In our data, the amine range had at times a higher sensitivity than the amide range to distinguish between tumour types. Several groups have investigated the contributions to the CEST signal at 2 ppm showing that the major contributions, at pH = 7 and at a temperature of 37 °C, come from creatine (Cr), glutamate (Glu, roughly 40% of Cr signal), phosphocreatine (PCr), ATP (both approximately 20% of Cr signal), glucose (Glc, roughly 10% of Cr signal), and proteins [14], with various weightings of these different pools depending on the CEST saturation scheme and other MRI acquisition parameters. Some have suggested that at this pH and temperature, glutamine (Gln) does not contribute to the CEST signal at 2 ppm [14], while others have found contribution from Gln, especially in tumours with a more acidic extracellular microenvironment [44]. It has also been suggested that also direct water saturation, semi-solid MT, and water longitudinal relaxation time effects, which contribute to the signal non-linearly, are likely to contribute to the CEST signal at 2 ppm [14]. It is possible that the presence of all these compounds at 2 ppm increases the ability of the CEST signal at 2 ppm to differentiate between tumour types. However, contributions from the nuclear Overhauser enhancement (NOE)–mediated effect coming from the upfield resonances complicate the interpretations of our results, and it may contribute to the low sensitivity of the CEST amide signal for distinguishing between tumour types. The MTRasym offset dependence is due to the presence of saturation peaks in a frequency range from − 1 to – 5 ppm, mediated by the NOE. The NOE is therefore entangled to the chemical exchange effect in the MTRasym measure of the magnetization transfer process. A positive MTRasym reflects a predominant chemical exchange effect while a negative MTRasym reflects a predominant NOE-mediated effect. Limitations of the present study include the presence of the NOE-mediated effects in the MTRasym and ∆MTRasym spectra. The NOE-mediated contribution is reduced with increasing B1 saturation power and saturation powers of 2μT had been shown in the past to null the NOE-mediated effect at 3.5 ppm [45, 46]. Our normal appearing white matter MTRasym signal nulls at 3 ppm from the water resonance (Fig. 3a), indicating that the balance between CEST and NOE effects was obtained at 3 ppm and there was a slightly predominant NOE contribution for frequencies above 3 ppm [45, 46].

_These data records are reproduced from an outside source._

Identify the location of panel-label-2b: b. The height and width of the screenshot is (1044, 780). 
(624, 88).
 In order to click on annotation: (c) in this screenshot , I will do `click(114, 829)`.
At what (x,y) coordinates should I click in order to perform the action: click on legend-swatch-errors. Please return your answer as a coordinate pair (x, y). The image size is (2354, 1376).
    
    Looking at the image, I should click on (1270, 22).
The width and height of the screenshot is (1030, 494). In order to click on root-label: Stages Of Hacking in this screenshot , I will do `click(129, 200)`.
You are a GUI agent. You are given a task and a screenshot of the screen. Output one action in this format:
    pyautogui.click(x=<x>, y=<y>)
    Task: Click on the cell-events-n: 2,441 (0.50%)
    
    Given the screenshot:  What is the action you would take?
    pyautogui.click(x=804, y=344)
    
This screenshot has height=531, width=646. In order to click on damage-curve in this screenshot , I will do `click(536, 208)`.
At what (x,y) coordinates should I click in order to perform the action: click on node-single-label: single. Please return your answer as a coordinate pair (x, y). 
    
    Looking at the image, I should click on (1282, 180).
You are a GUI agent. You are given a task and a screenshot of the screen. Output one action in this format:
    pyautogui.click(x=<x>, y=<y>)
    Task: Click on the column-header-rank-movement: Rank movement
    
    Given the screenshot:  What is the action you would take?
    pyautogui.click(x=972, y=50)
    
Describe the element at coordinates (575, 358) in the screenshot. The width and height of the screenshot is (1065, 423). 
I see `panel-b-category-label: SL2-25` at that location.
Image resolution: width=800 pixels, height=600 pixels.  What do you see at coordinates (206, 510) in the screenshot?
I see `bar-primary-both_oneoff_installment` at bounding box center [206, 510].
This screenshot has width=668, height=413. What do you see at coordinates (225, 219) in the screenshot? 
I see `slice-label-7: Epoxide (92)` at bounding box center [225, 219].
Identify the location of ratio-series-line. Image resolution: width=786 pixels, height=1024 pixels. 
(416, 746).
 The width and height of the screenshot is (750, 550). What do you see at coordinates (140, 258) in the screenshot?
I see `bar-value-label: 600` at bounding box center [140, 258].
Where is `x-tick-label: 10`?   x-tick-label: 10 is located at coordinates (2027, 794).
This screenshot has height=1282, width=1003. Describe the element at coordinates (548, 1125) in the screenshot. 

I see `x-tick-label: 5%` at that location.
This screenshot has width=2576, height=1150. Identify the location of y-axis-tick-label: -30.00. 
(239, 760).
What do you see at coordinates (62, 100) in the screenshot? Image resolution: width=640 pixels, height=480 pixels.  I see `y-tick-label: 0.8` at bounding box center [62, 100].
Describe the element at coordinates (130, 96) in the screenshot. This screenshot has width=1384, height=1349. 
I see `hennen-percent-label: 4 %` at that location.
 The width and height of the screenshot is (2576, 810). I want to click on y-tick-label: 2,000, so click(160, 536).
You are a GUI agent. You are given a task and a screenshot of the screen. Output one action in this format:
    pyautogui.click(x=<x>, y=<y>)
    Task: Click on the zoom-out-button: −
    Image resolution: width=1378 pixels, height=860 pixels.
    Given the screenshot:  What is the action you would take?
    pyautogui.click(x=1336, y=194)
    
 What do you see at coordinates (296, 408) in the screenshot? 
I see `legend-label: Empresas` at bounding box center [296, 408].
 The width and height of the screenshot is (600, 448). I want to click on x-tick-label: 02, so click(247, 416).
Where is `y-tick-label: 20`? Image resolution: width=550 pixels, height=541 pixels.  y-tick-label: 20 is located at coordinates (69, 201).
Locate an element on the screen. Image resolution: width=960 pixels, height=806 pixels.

Our data acquisition was also limited to a single slice. Since the start of our study, 3D CEST sequences have become available at both 3T and 7T [47, 48] together with more complex analysis methods based on fitting multiple Lorentzian shapes to the data allowing the quantification of the different contributions from amides, amines, NOE, MT, and water [32, 48]. We plan to introduce these acquisition and analysis strategies in our future studies, together with MRS and perfusion and diffusion measurements to further characterize gliomas both pre- and post-treatments.

Conclusions

The current study suggests that CEST-derived biomarkers for amines and amides, together with their ratio, which reflects in a composite manner tissue acidity and proteins/amino acid abundance, can be used for histomolecular staging in a cohort of diagnostically challenging non- or low-enhancing gliomas. The data also suggests that the mismatch between CEST maps obtained with different models (asymmetry-based (AB) and fluid-suppressed (FS)) can be used to identify subgroups in IDH-mutant_1p/19qret gliomas that could potentially have prognostic and clinical relevance. CEST-derived biomarkers could therefore serve as risk stratification tools to inform oncologists of recurrence risk or of optimal treatment.